売掛金債権があればほぼ確実に現金化できるという点で、資金調達手段としては優秀といえます。基本的に保証人や抵当などを付ける必要もないので、ハードルも低いです。
②面倒な「売掛金回収」から開放される
売掛金の回収を実行するのは非常に大変です。場合によっては民事訴訟によって解決する必要もあり、その場合は手間も時間もかかってしまいます。
この点で、ファクタリングを利用すれば委託金の回収手続きも委託できるため、債権回収のわずらわしさがなくなります。また、ファクタリング会社が相手側の信用調査も行うので、取引を継続するうえでの重要な情報も手に入ります。
(2)売掛金買取を利用するデメリット
①手数料がかかることも
ファクタリングのデメリットの一つが「手数料」が高めに設定されていること。とくに2社間ファクタリングの手数料の相場は10~20%なので、売掛金債権の全額回収は難しくなります。3社間ファクタリングだと10%を切りますが、それでも手数料はかかってしまうのです。
②安全性を重視すると時間と手間がかかる
ファクタリングは法律で明確に手数料率などが定められているわけではないため、なかには暴利を要求するグレーな業者も存在するというのが実情です。そこで、より安全で確実なファクタリングを利用するには「3社間ファクタリング」などを選択する必要があります。
ところが、3社間の場合は手続きや交渉には時間と手間がかかることがほとんど。現金化までのスピードを求めたいのであれば、手数料が高い2社間ファクタリングを選ぶなど、目的に応じた対応を考える必要があります。
5、売掛金買取を利用するのはどんなとき?
売掛金買取(ファクタリング)は、「面倒な売掛金回収の手間が省ける」「信用調査がなくても迅速に現金化できる」という点で有益な手法です。この点をふまえると、以下のような場合に当てはまる事業主はファクタリングを検討してみてもよいでしょう。
- 資金調達が必要だが、銀行や自治体などから融資を断られた
- 金融機関の融資のための保証人や担保がない
- できるだけ早くまとまった現金が必要な状態にある
- 売掛金債権を多数持っていて、その回収手続きが面倒な状態にある
資金調達の面で注目されているのですが、あくまでも「売掛金の回収」を目的とした仕組み。そのため、本格的に巨額の資金を調達したいという場合にはあまり向かないでしょう。小口の資金回収や資金調達手段として、ファクタリングを検討する余地があります。いずれにせよ、自社がどのような資金繰りを行っているかを考えたうえで、サ―ビスを利用しましょう。
6、売掛金を買い取ってくれるのはどこ
ここからは具体的に、どんな会社がファクタリングを提供しているのかを説明していきます。
(1) MSFJ株式会社
東京池袋に本店を置くファクタリング会社です。法人、個人を問わず受け付けていて審査もスピーディ。手数料も比較的低く、1.8%台からのプランが選べるなど、ファクタリング業界としては最安値の部類に入ります。幅広い顧客層に訴求するべく、高額の資金調達から小口のものまで幅広いプランを用意しているのが特徴で、ファクタリング会社としては透明性も高く、安心して利用できる会社の一つです。
(2)ピーエムジー株式会社
ピーエムジー株式会社はGMリサーチが行っている「ファクタリング会社の顧客満足度調査」で顧客満足度やスピード対応、担当者の対応満足度などで3冠に輝いた実績があります。買取率の高さや審査から現金化までのスピ―ドに優れていて、最高10億円まで融資が可能というサービス内容です。

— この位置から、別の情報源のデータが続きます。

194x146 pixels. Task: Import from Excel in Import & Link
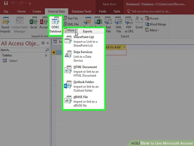pos(34,23)
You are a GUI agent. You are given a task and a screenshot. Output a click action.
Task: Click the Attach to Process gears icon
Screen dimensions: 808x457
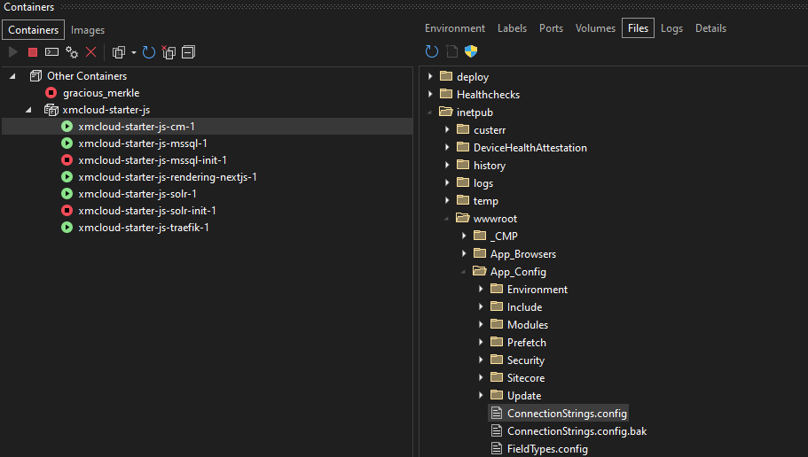pyautogui.click(x=72, y=52)

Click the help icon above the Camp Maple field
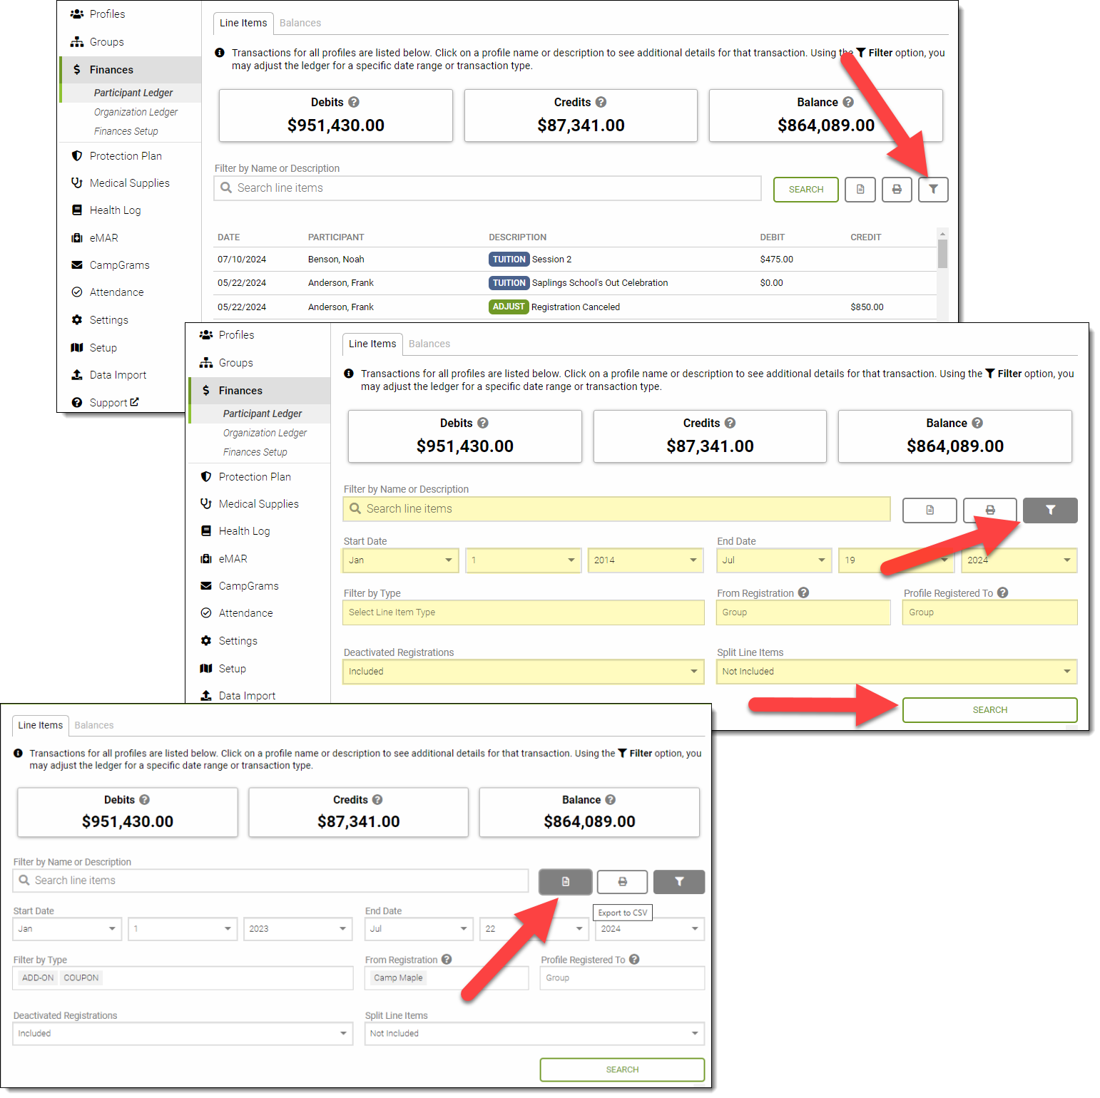tap(447, 960)
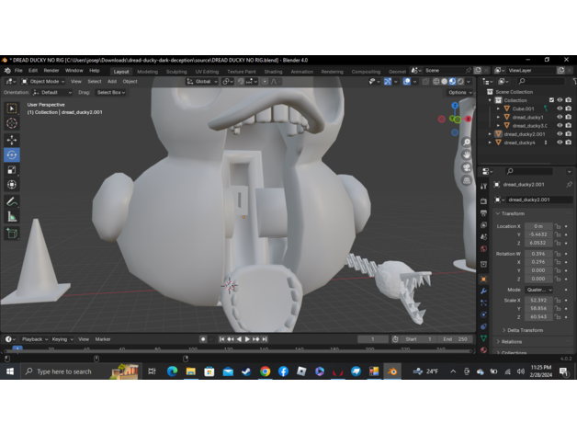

ピーエムジーはこのほかにも、売掛金債権に関する問題点や資金調達の方法まで、事業者の抱える悩みや問題点の解決という点にも力を入れているのが特徴で、資金調達に関する「パートナー」として利用する事業者も多いです。
(3)日本中小企業金融サポート機構
日本中小企業金融サポート機構はファクタリング提供会社の中では珍しい「非営利法人」です。中小企業をサポートするためにつくられた一般社団法人で、現金化までのスピードが速いことでも知られています。
最大の特徴が「郵送ファクタリング」というサービス。手間のかかる契約や書類の手続きを郵送だけで済ませることができるようになっています。これによって、余計な時間的な手間や交通費などを大幅に減らすことが可能なので、忙しい経営者にとってはありがたい存在です。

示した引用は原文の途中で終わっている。